– Par Julia Barantin –
La question de mes origines ne s’est jamais vraiment posée. En France, la reconstitution de l’arbre généalogique n’est pas systématique. Peut-être parce que nous n’avons jamais été déracinés, avons nous un peu perdu le goût de savoir d’où nous venons. En arrivant au Canada, j’ai donc été assez surprise de voir qu’ici, en particulier dans les communautés francophones, la recherche généalogique est commune. Il se trouve d’ailleurs que de nombreuses familles acadiennes ont des ancêtres venant de ma région : dans l’ouest de la France, le Poitou.
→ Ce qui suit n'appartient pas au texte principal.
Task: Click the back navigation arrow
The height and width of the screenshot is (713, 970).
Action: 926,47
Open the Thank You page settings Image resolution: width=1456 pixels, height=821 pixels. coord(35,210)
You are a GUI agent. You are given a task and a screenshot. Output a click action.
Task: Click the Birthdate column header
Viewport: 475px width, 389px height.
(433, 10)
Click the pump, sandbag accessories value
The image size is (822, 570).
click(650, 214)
Le Poitou est aujourd’hui encore une région plutôt rurale. Les premières familles acadiennes qui immigrèrent au cours du XVIIe siècle venaient d’une dizaine de villages du nord de l’actuel département de la Vienne et étaient principalement d’origine paysanne. Deux gouverneurs généraux de l’Acadie favorisèrent ce peuplement, puisque eux-mêmes Poitevins. Ce sont alors 89 familles qui s’installent outre-Atlantique.
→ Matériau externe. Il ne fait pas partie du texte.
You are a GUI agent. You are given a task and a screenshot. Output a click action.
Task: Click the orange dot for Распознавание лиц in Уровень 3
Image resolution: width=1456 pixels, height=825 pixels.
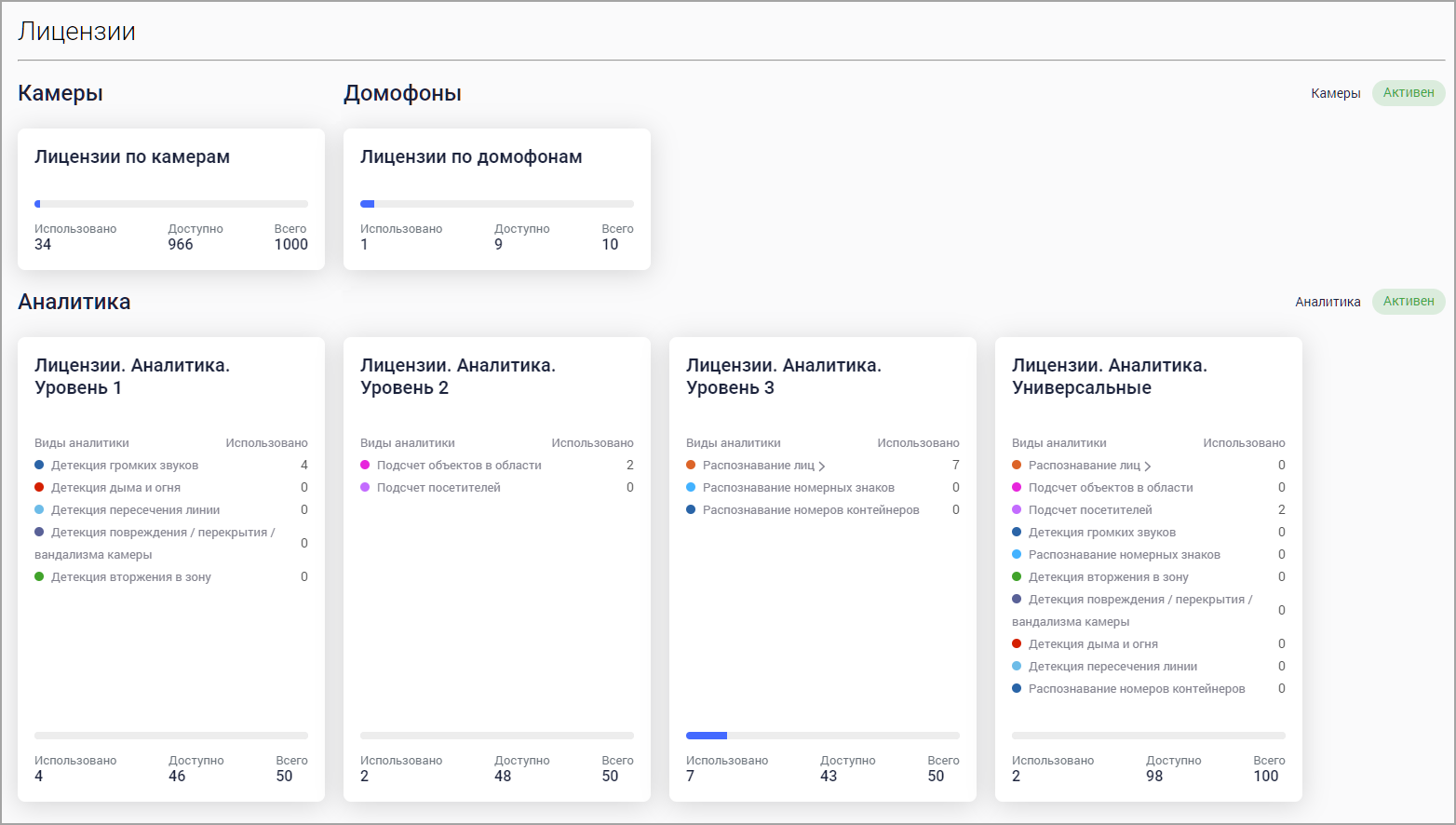[x=691, y=466]
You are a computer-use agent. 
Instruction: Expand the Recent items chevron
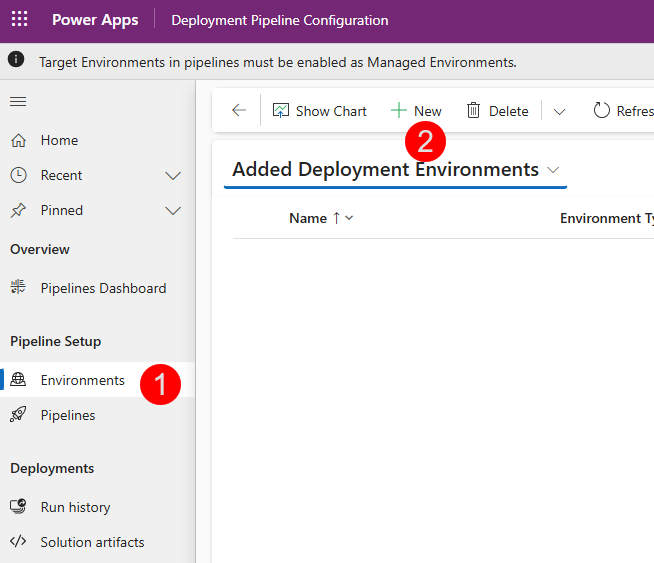[173, 176]
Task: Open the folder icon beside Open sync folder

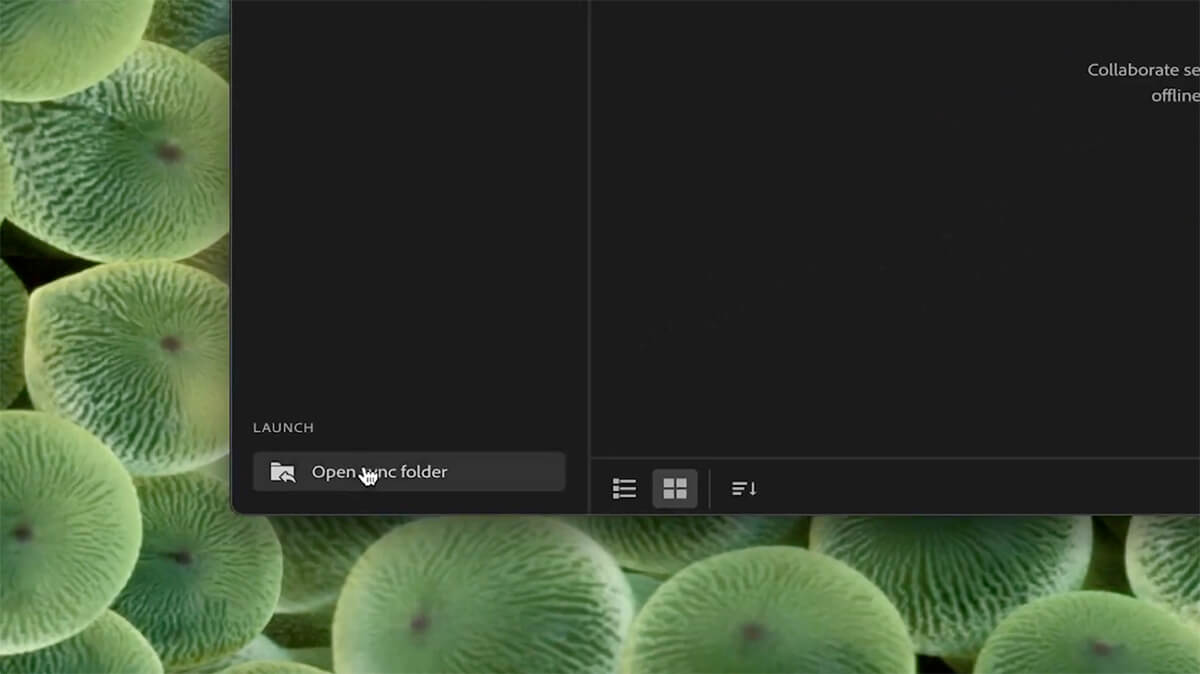Action: click(x=283, y=471)
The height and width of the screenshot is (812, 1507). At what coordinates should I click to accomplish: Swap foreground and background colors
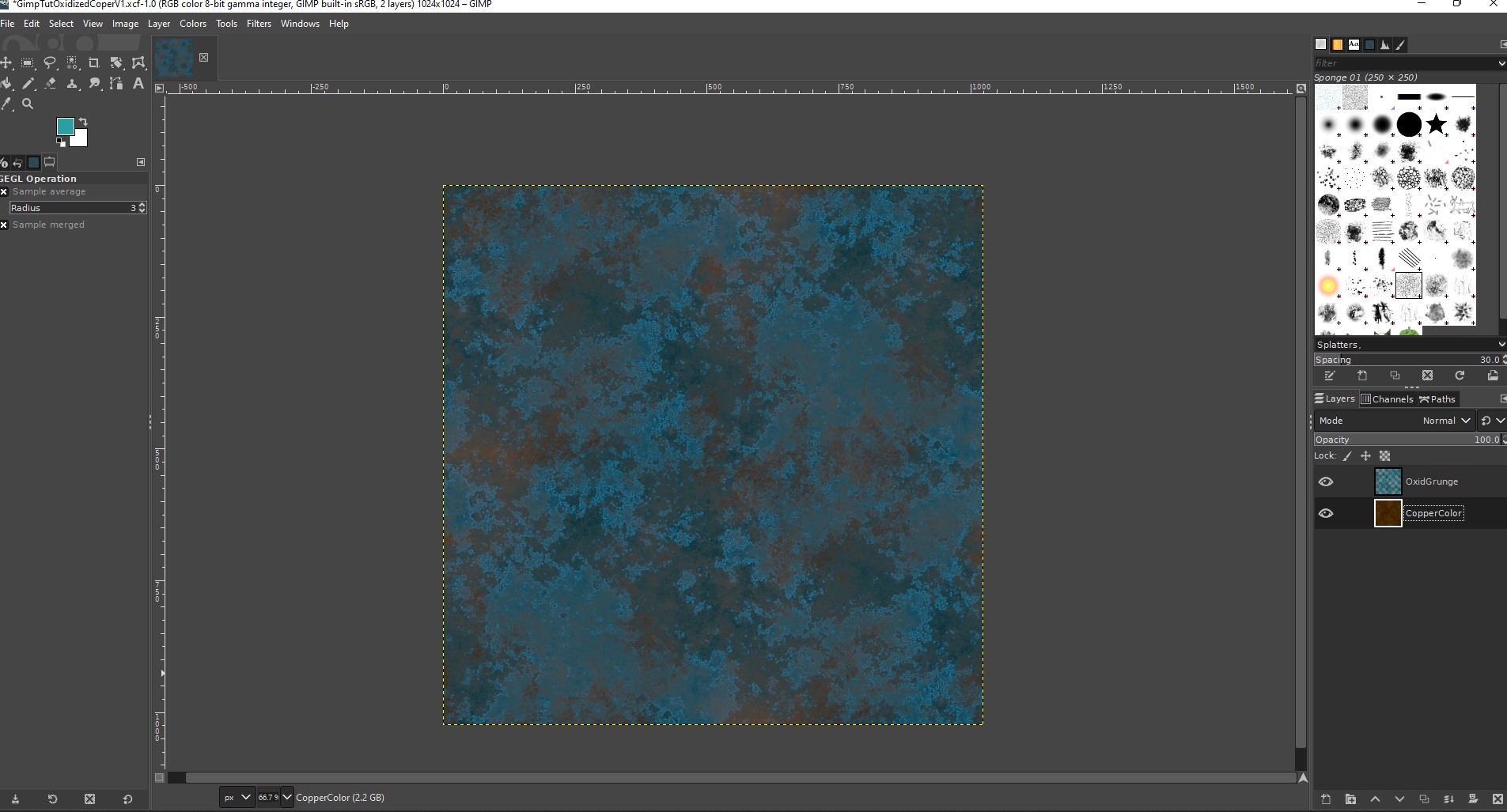coord(83,122)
Au cours du XVIIIe siècle, suite à la défaite française sur les forces anglaises, après la déportation, des milliers d’Acadiens sont rapatriés en France. Le retour dans la mère patrie n’est pas facile. Le roi Louis XV offre argent, toit et travail aux arrivants dans les campagnes de l’ouest afin qu’ils mettent en valeur le territoire. Les promesses sont cependant longtemps attendues et pas toujours tenues. Nombreux sont ceux qui décident de repartir, pour la Louisiane notamment. On trouve cependant aujourd’hui encore des noyaux importants de familles acadiennes en France, les Blanchard en Vienne par exemple. L’histoire liant l’Acadie au Poitou, à la France en général, est donc assez lourde, celle de la colonisation.
Pour m’éclairer un peu sur la relation de l’Acadie à la France de nos jours, Michel, Acadien originaire du Nouveau-Brunswick, travaillant à Ottawa, a accepté de m’en parler.
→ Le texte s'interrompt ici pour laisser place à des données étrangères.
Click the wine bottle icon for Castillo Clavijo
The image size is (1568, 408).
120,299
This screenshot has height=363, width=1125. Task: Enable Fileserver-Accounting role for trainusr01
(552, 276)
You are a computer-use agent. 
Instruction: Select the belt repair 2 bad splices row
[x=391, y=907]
L’ouest de la France, le Poitou, ce sont les origines. Il s’agit d’une « question existentielle », m’explique Michel. Ce sont les racines de l’identité, celles de colonisateurs choisis ou envoyés. D’où l’importance de « défricher la parenté » ou des « pèlerinages généalogiques » qui sont assez populaires. Il y aurait plus d’affinités avec la France qu’avec d’autres communautés francophones. La langue est plus proche du vieux français que le québécois. Le drapeau même de l’Acadie reprend les couleurs bleu, blanc et rouge. La « mère patrie » est au centre de l’identité acadienne. Dans les chansons et contes, on retrouve des références au roi, peut-être au Poitou vert, qui sait.
Les liens entre l’Acadie et la France sont maintenus, entretenus par différents échanges culturels. L’Université de Moncton et celle de Poitiers proposent un programme d’échange depuis 2011. Dans le Poitou, même des historiens retracent les lignées des familles acadiennes. On retrouve également au festival de Lorient en Bretagne des groupes de musique acadiens et des troupes de théâtre. Les francophonies ont à apprendre les unes des autres. Espérons que ces liens continuent à fructifier!